Rubbing him with Bounce type dryer sheets all over, should help with static electricity prevention in this dry air season. Animals get quite distrustful if you shock them a few times putting on or removing his blanket!!


----------



## where I want to (Oct 28, 2008)

goodhors said:


> You do the front because doing up the surcingles first, can allow the blanket to slide back, maybe far enough that you CAN NOT get those front closures done up. If horse, mule, is already spooky with the blanket, he is NOT going to let you slide it forward against the lay of the hair, so you can fasten it up.
> 
> If I am getting him "done up" and he is really touchy, I am going to be moving blanket around on him, forward and back, side to side, BEFORE any part is fastened. Yep, it can slide off the side, get put back on, all without the chance of him being chased around with closures half way done up so he jumps on me! I want him accepting of the movement of blanket on his hair, body, giving treats or feeding him hay to help that acceptance, distract him. We get that done and he is quiet, standing well, easily, while I move around him on both sides to adjust things before fastening any straps or buckles. I may lift and drop the surcingles, leg straps, before closing the front or girthing him up with them. !
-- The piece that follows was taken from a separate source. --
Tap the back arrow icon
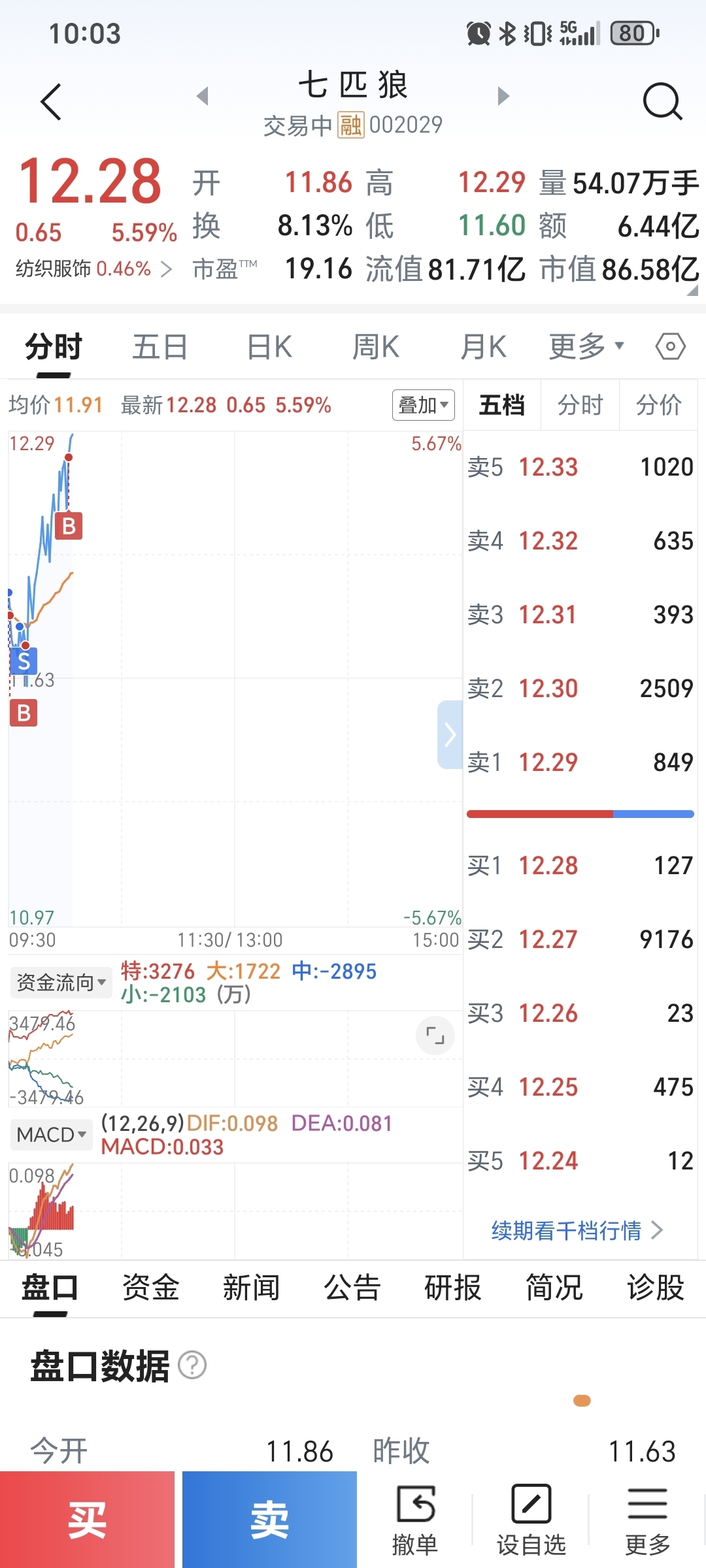Screen dimensions: 706x1568 point(51,102)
There is a point at which, if a horse is going to move off before you're done, no matter whether you do the front first or one surcingle first, there is a chance of it slipping before you get another point closed. Always unless you can reach all points of closure at the same time.


----------



## wr (Aug 10, 2003)

JONKS said:


> Its snowed all day and wind chills in the negatives. Its going to be cold all week with freezing rain this weekend. Got a blanket for my 13 year old male today and he is TOTALLY afraid of it! Couldn't get it on him tonight. He is turned out 24/7 with some wind breaks and a lean to and plenty of hay but was shivering tonight (of course!)
> Anyone have some suggestions/tips on getting him use to it? He gets frisky when its cold and this doesn't help  Hes got a good winter coat but is shivering and i know this isn't good.
> I hate to see him that cold!!


I may be mistaken but I have a feeling this is a bit more horse than you're ready for and his behavior is a response to your being a bit timid. Do you have someone helping you gain confidence with this horse? 
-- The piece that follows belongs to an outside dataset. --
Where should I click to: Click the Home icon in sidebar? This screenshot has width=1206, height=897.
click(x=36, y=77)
There are certainly exceptions to rules but I generally approach these situations with a trained horse as non negotiable and proper behavior is expected. Once a person gets past asking a horse if they want to do something, things get a whole lot easier.


----------



## aoconnor1 (Jun 19, 2014)

wr said:


> I may be mistaken but I have a feeling this is a bit more horse than you're ready for and his behavior is a response to your being a bit timid. Do you have someone helping you gain confidence with this horse?
> 
> There are certainly exceptions to rules but I generally approach these situations with a trained horse as non negotiable and proper behavior is expected. Once a person gets past asking a horse if they want to do something, things get a whole lot easier.
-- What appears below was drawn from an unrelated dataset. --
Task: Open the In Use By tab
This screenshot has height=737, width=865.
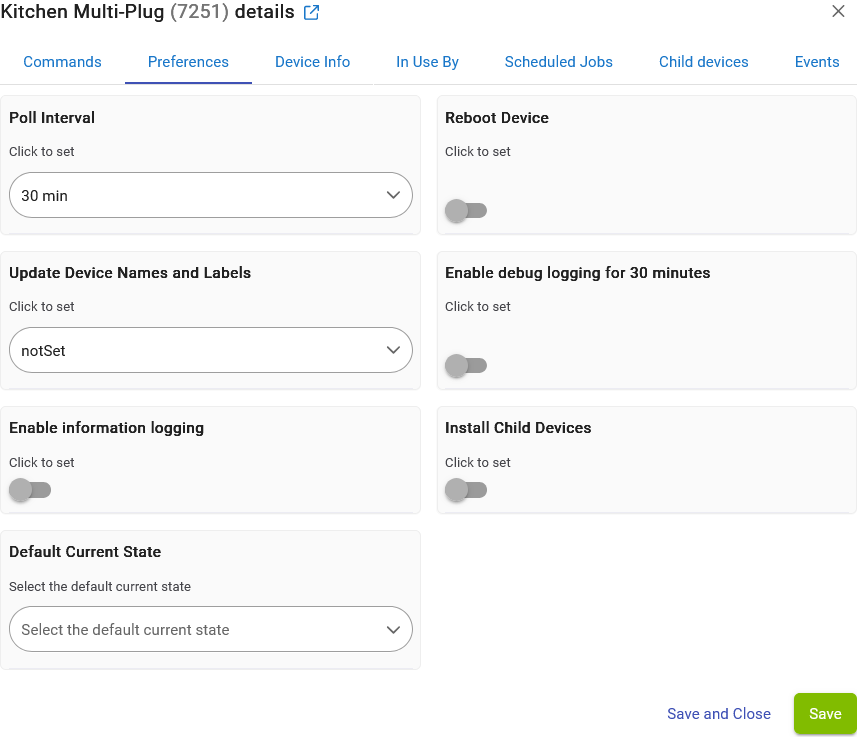Action: point(427,62)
I agree, I seldom ask my horses to let me do anything with them, I pretty much tell them the buck stops right here and right now, and they think thats a pretty good idea usually

I had to blanket a previously unblanketed, horribly abused bucking horse rescue gelding the other night. He is a serious case, one I handle myself and allow no one any other contact with him at all because of his issues. It took me some time getting him past his fear, but with quiet calm and determination, he let me get him blanketed and accepted it pretty well. He spooked a bit, but he had to let me blanket him. I have never been unkind at all to him, but I am firm no matter what, in a nice way, and he has to do what I ask, no exceptions. 

If you don't have that with your gelding, you need to get someone who will work with you and get ahead of the ballgame before you get hurt. No negativity intended here, but concern for your safety and hoping you will have an easier time handling him with some help.


----------



## goodhors (Sep 6, 2011)

where I want to said:


> There is a point at which, if a horse is going to move off before you're done, no matter whether you do the front first or one surcingle first, there is a chance of it slipping before you get another point closed. Always unless you can reach all points of closure at the same time.


 I guess this is our differing point, because I will keep working on the animal until he does stand still for getting things fastened. You keep that touching him with straps, rubbing on him until he quits moving away. Yep it may take a bit or a lot more time to get things done up, but he is accepting of the procedure by then. Sorry, have seen too many "accidents" happen when person didn't take enough time to get animal accepting, with both human and equine getting hurt. Doesn't need to happen. But a lot of folks are unwilling to take that much time to get the job done. Their choice, their results.

Just found it odd that folks suggest doing up surcingles FIRST on a blanket, would never have come to mind for me! Especially with an animal who was already spooky about his blanket. 

Mules are in their own category, you often get only one shot at showing them how things work. They won't let you try THAT scary thing on them again!! Which is what came first to my mind in not fastening the front of blanket first. Losing the trust of your mule has LONG TERM consequences in all your future interactions.

Glad the OP got the blanket on safely, mule accepted it on himself without problems.


----------



## haypoint (Oct 4, 2006)

Your opportunity for it not to be traumatic is gone. He was frightened and was able to escape. That was his first lesson about blankets. 

I wouldn't carry a saddle out into the pasture and expect my horse to come and stand. Maybe some do. But a new experience like this needs to be done slowly with a securely restrained horse. I'd want a quality halter, good rope, tied to a tough post in a safe stall. Folded up like a saddle. He is used to a saddle, I hope? 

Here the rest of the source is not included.